Um cavalo passou perto de sua cabeça, um animal felpudo e cinzento com neve na crina e cascos com uma crosta de gelo. Sam viu-o chegar e viu-o partir. Outro saiu da neve que caía, com um homem de negro conduzindo-o a pé. Quando viu Sam em seu caminho, xingou-o e desviou com o cavalo. Gostaria de ter um cavalo, pensou. Se tivesse um, poderia continuar. Poderia me sentar, e até dormir um pouco na sela. Mas a maior parte das montarias tinha sido perdida no Punho, e aquelas que restavam transportavam a comida, os archotes e os feridos. Sam não estava ferido. Só sou gordo e fraco e o maior covarde dos Sete Reinos.

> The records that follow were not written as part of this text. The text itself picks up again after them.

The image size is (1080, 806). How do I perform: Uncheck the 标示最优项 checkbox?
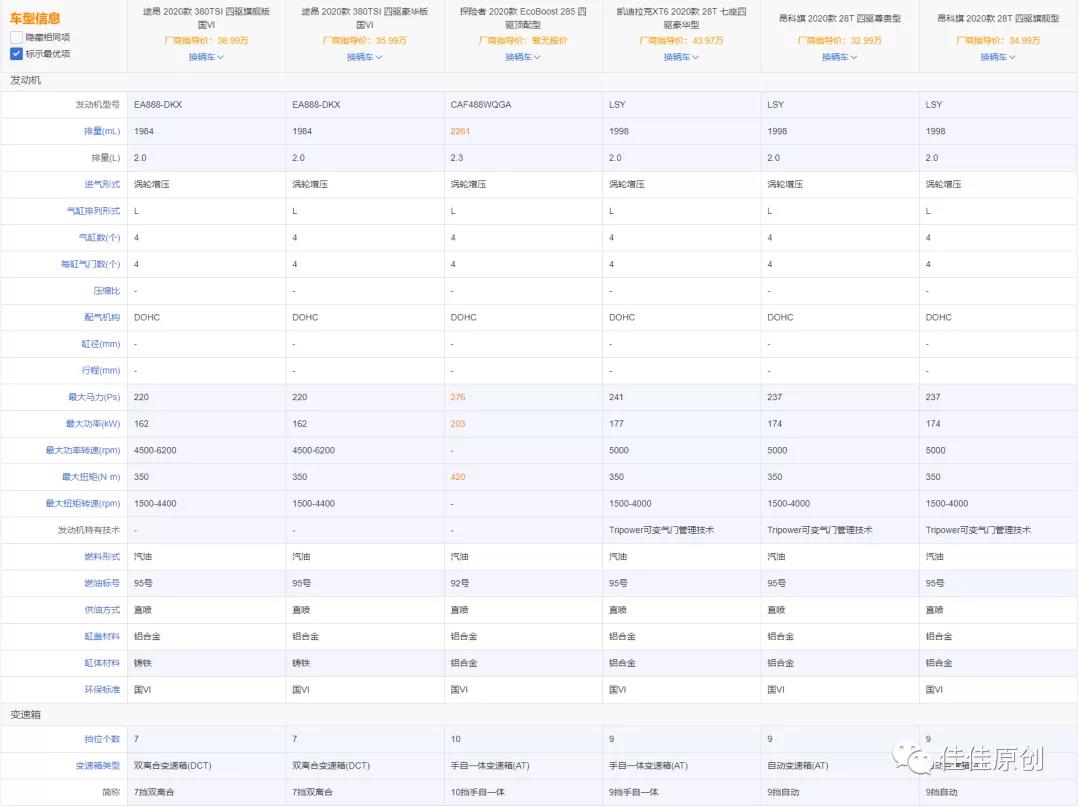click(x=16, y=54)
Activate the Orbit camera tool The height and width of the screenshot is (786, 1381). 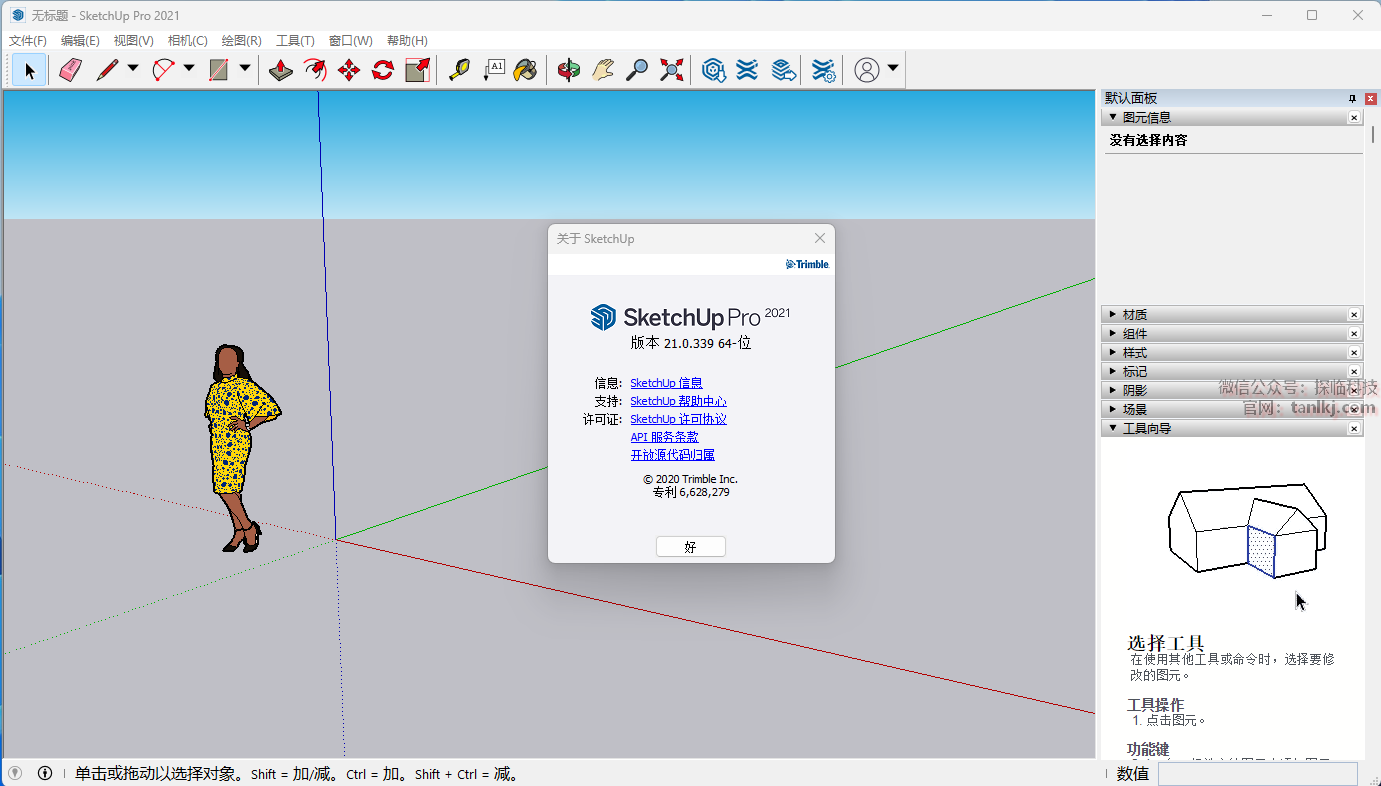tap(569, 70)
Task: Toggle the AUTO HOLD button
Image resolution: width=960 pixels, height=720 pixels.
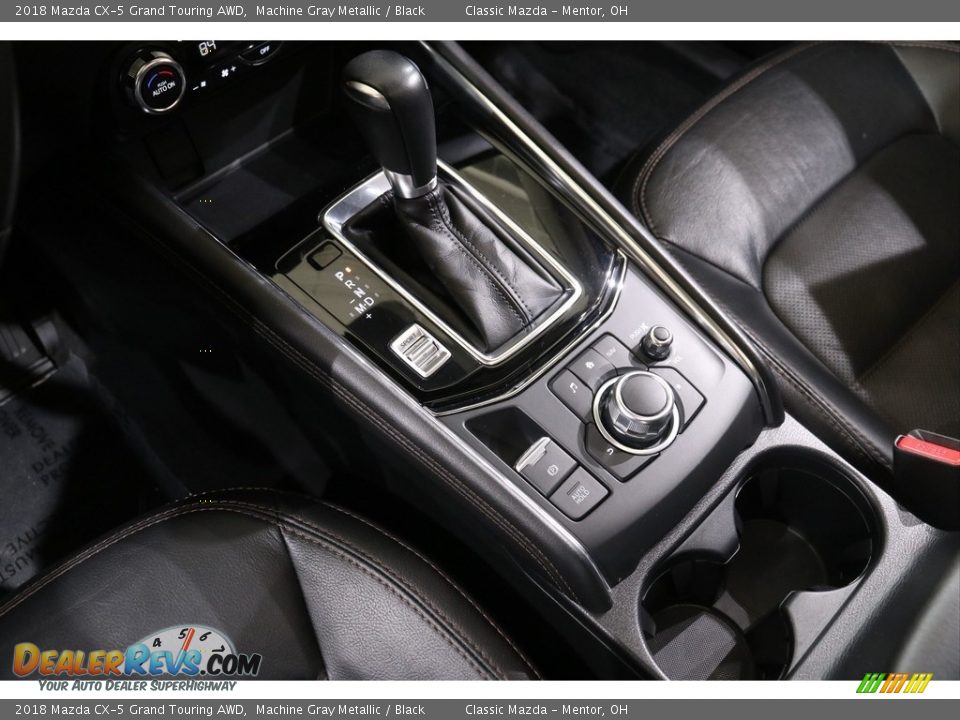Action: pyautogui.click(x=579, y=492)
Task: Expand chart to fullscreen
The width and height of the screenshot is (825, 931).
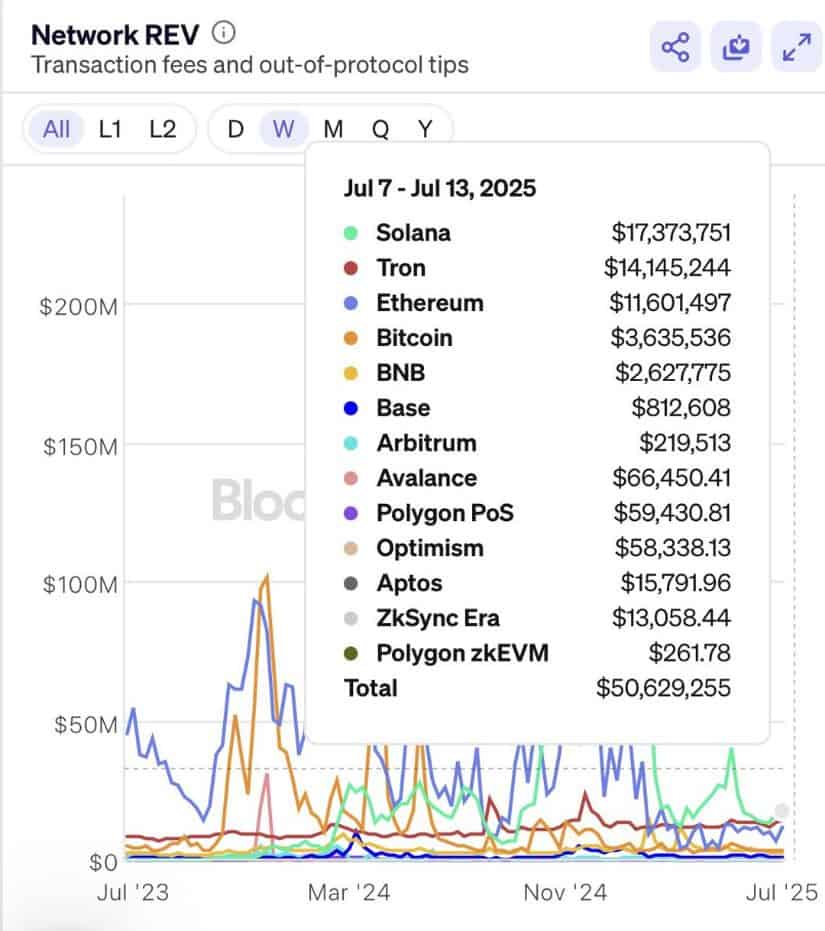Action: point(797,46)
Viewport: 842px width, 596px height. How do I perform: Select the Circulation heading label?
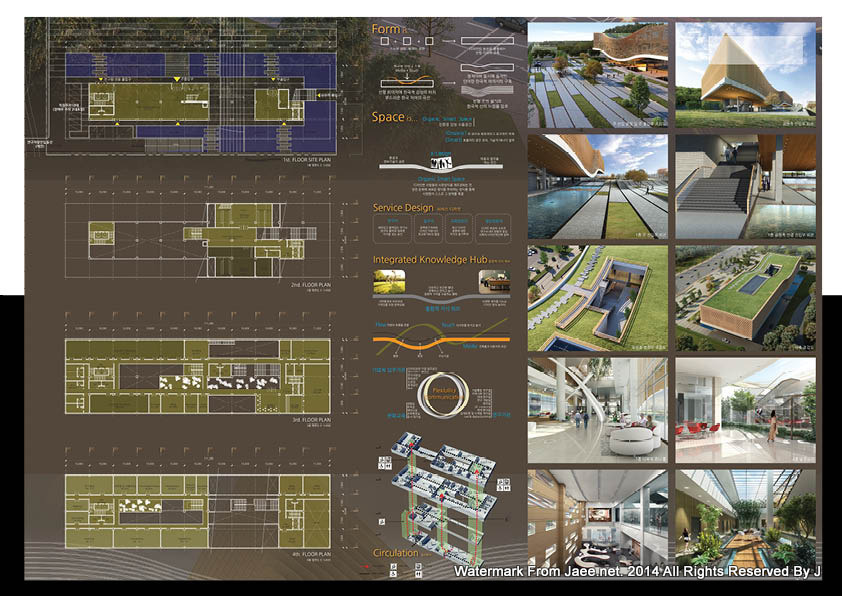tap(395, 553)
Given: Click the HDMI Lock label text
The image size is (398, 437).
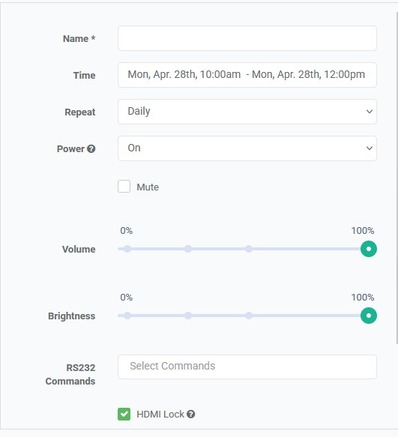Looking at the screenshot, I should [160, 414].

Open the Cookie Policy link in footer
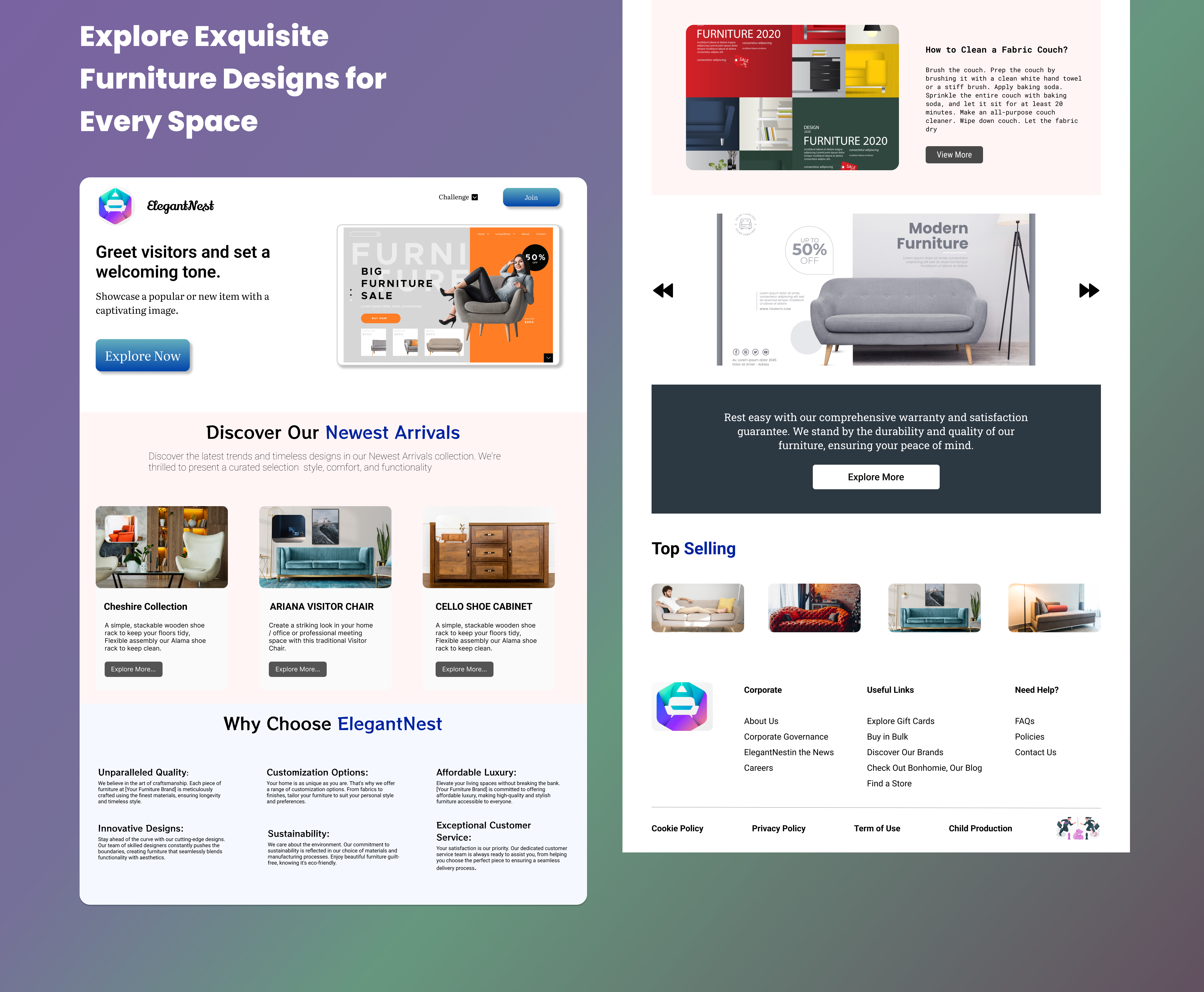676,827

Era tão covarde. Lorde Randyll, seu pai, sempre dizia isso, e tinha razão. Sam era seu herdeiro, mas nunca mostrara valor, então o pai enviou-o para a Muralha. O irmão mais novo, Dickon, herdaria as terras e o castelo dos Tarly, e a espada Veneno do Coração, que os senhores de Monte Chifre usavam com tanto orgulho havia séculos. Gostaria de saber se Dickon derramaria alguma lágrima pelo irmão que morreu na neve, em algum lugar para lá do limite do mundo. Por que haveria de derramar? Não vale a pena chorar por um covarde. Tinha ouvido o pai dizer exatamente isso à mãe meia centena de vezes. O Velho Urso também sabia disso.
– Disparar flechas – rugiu o Senhor Comandante naquela noite no Punho, quando surgiu, de repente, montado em seu cavalo –, deem-lhes fogo. – Foi então que reparou em Sam ali, tremendo. – Tarly! Saia daqui! Seu lugar é com os corvos.
– Eu... eu... eu enviei as mensagens.
– Bom. – Empoleirado no ombro de Mormont, seu corvo ecoou: “Bom, bom”. O Senhor Comandante parecia enorme com as peles e a cota de malha. Por trás do visor de ferro negro, os olhos brilhavam ferozes. – Aqui você está no caminho. Volte para as suas gaiolas. Se precisar enviar outra mensagem, não quero ter que procurá-lo primeiro. Trate de ter as aves prontas. – Ele não esperou resposta, deu meia-volta com o cavalo e trotou em torno do anel, gritando: – Fogo! Deem-lhes fogo!
Sam não precisou que lhe dissessem aquilo duas vezes. Voltou para junto das aves, tão depressa quanto suas pernas gordas lhe permitiram. Devia escrever a mensagem com antecedência, pensou, para poder mandar as aves tão depressa quanto necessário. Demorou mais tempo do que deveria para acender a pequena fogueira e aquecer a tinta congelada. Sentou-se numa pedra, junto do fogo, com pena e pergaminho nas mãos, e escreveu suas mensagens.
Atacados entre a neve e o frio, mas repelimo-los com flechas incendiárias, escreveu, enquanto ouvia a voz de Thoren Smallwood ressoar com uma ordem de “Encaixar, puxar... soltar”. O voo das flechas fazia um som doce como uma prece de mãe.
– Queimem, seus bastardos mortos, queimem – cantarolou Dywen, entre risos.
Os irmãos davam vivas e xingavam. Todos em segurança, escreveu. Permanecemos no Punho dos Primeiros Homens. Sam esperava que os outros fossem melhores arqueiros do que ele.
Deixou esse bilhete de lado e pegou outro pergaminho em branco. Ainda lutando no Punho, numa nevasca pesada, escrevia, quando alguém gritou:
– Continuam a vir. – Resultado incerto. – Lanças – disse alguém. Podia ter sido Sor Mallador, mas Sam não poderia jurar.
Criaturas atacaram-nos no Punho, no meio da neve, escreveu, mas as repelimos com fogo. Virou a cabeça. Através da neve que enchia o ar, tudo o que via era a enorme fogueira no centro do acampamento, com homens a cavalo que se moviam, inquietos, à sua volta. Sabia que era a reserva, pronta para abater qualquer coisa que conseguisse abrir uma brecha na muralha anelar. Tinham se armado de tochas em vez de espadas, e as estavam acendendo nas chamas.